Field Name Description
timestamp The timestamp sampled as query timestamp $t$.
frame_index The frame index of the query timestamp.
label The ground truth label of the sample.
id A unique ID of the sample.

Our tasks enables model evaluation under varying temporal context window lengths $w$. In this setting, a model needs to determine frame $t$'s corresponding step given the video clip $[t-w/2, t+w/2]$. We provide the code to calculate the video start and end times and collect the transcripts in the clip for any specified context length $w$. See construct_context_window.ipynb.

Evaluation Metrics

We use accuracy, mAP, and IoU to evaluate the performance on the step recognition task. The code is in evaluation.py. To use it, please organize your predictions in a JSON file in the following format:

{
      "03152022": [
            {
                  "prediction": 1,
                  "score": [0.4, 0.8, ..., 0.2]
            },
            {
                  "prediction": 0,
                  "score": [0.9, 0.3, ..., 0.6]
            },
            ... ...
      ],
      "11152022": [
            ... ...
      ]
}

The $i$-th item under each video ID is your prediction to the $i$-th sample. prediction is a predicted label used to compute accuracy. score is a list of scores for each category used to compute mAP. The length of score should be the same as the number of categories in the corresponding video. If your method does not provide category scores, you can omit score in your file.

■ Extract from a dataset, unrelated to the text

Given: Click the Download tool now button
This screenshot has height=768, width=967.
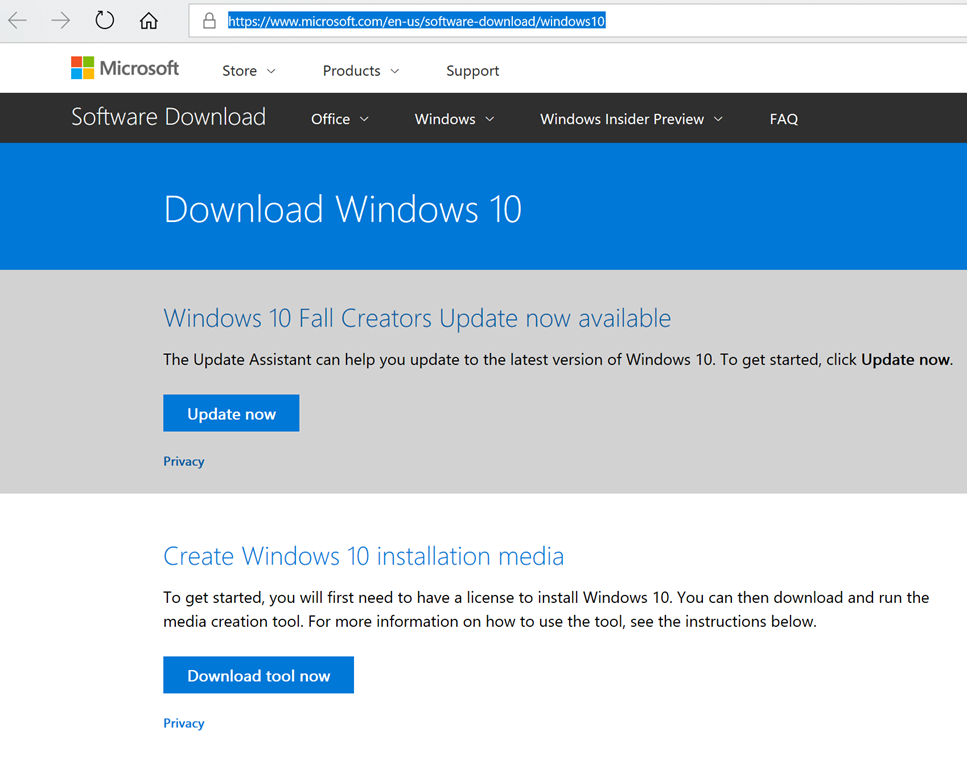Looking at the screenshot, I should coord(258,676).
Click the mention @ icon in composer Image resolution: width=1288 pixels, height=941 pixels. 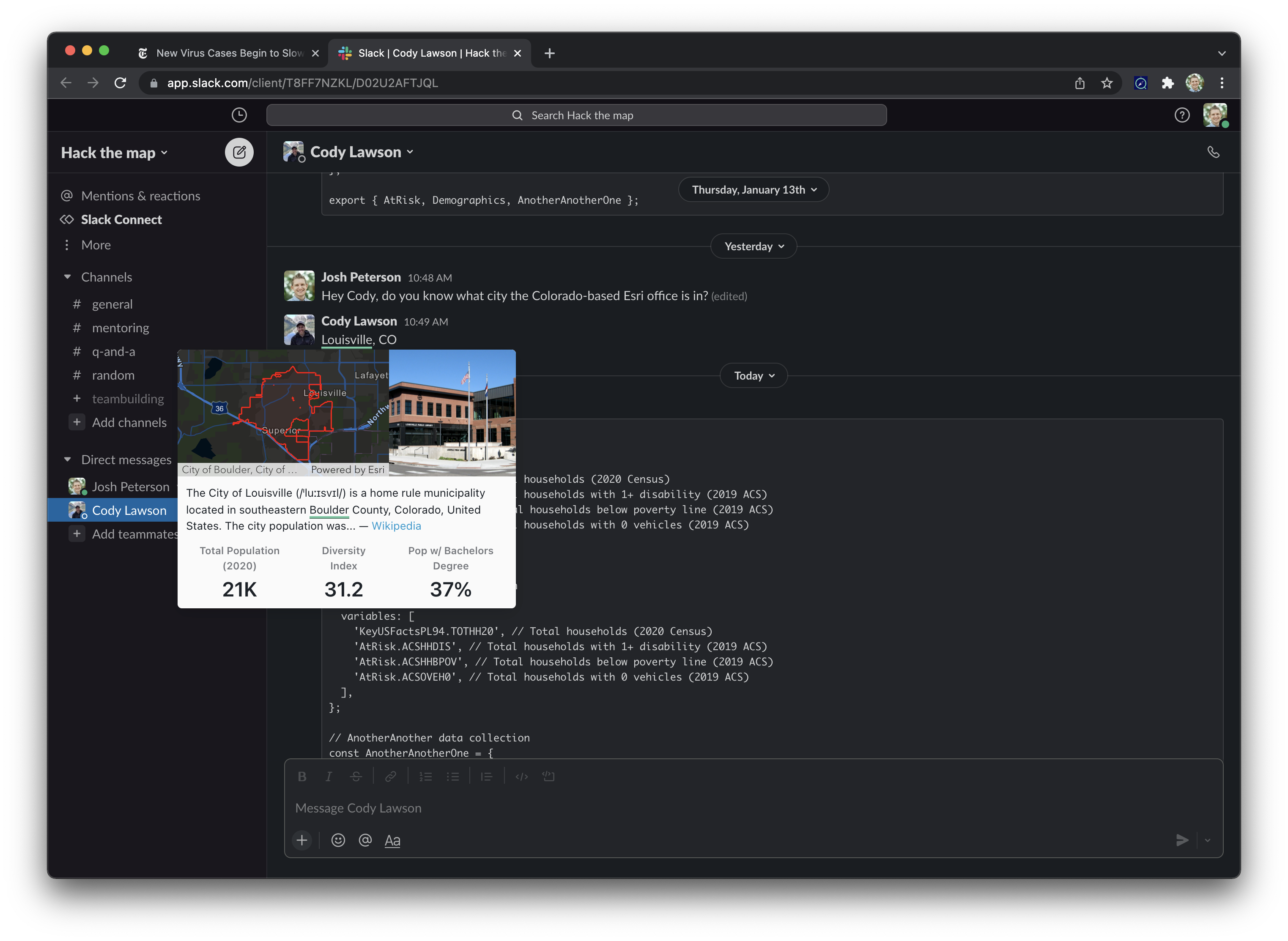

You can use --gt to specify the ground truth file and --pred to specify your prediction file. For example, to evaluate your predictions on the test set, run

python evaluation.py \
--gt test.json \
--pred YOUR_PREDICTION_FILE.json

Task 2 - Video Question Answering

The video question answering task includes 376 hour-long multi-choice questions. The videos are one-hour segments of the spacewalk recordings. The questions are available in tasks/question_answering/test.json. While only a test set is provided, you are encouraged to leverage the videos in the training set to adapt your models to the spacewalk domain.

Field Name Description
question_id A unique ID of the question.
video_id The video ID of the question.
video_start The global video start time in seconds of the video segment of the question.
video_end The global video end time in seconds of the video segment of the question.
question The question.
options A list of four options.
answer The answer, which is the index of the correct option.
type The question type. We include five types of questions.

Evaluation Metrics

We use accuracy to evaluate the performance on the video qeustion answering task. The code is in evaluation.py. Please organize your predictions in a JSON file, which is a list like:

[1, 0, 3, ..., 2]

You can use --gt to specify the ground truth file and --pred to specify your prediction file. For example,

python evaluation.py \
--gt test.json \
--pred YOUR_PREDICTION_FILE.json

Citation

We will be happy if you find Spacewalk-18 useful. Please cite it using this BibTeX:

@misc{krishnan2023spacewalk18,
      title={Spacewalk-18: A Benchmark for Multimodal and Long-form Procedural Video Understanding in Novel Domains}, 
      author={Zitian Tang and Rohan Myer Krishnan and Zhiqiu Yu and Chen Sun},
      year={2023},
      publisher={arXiv:2311.18773}
}

LICENSE

Spacewalk-18 benchmark is released under MIT License.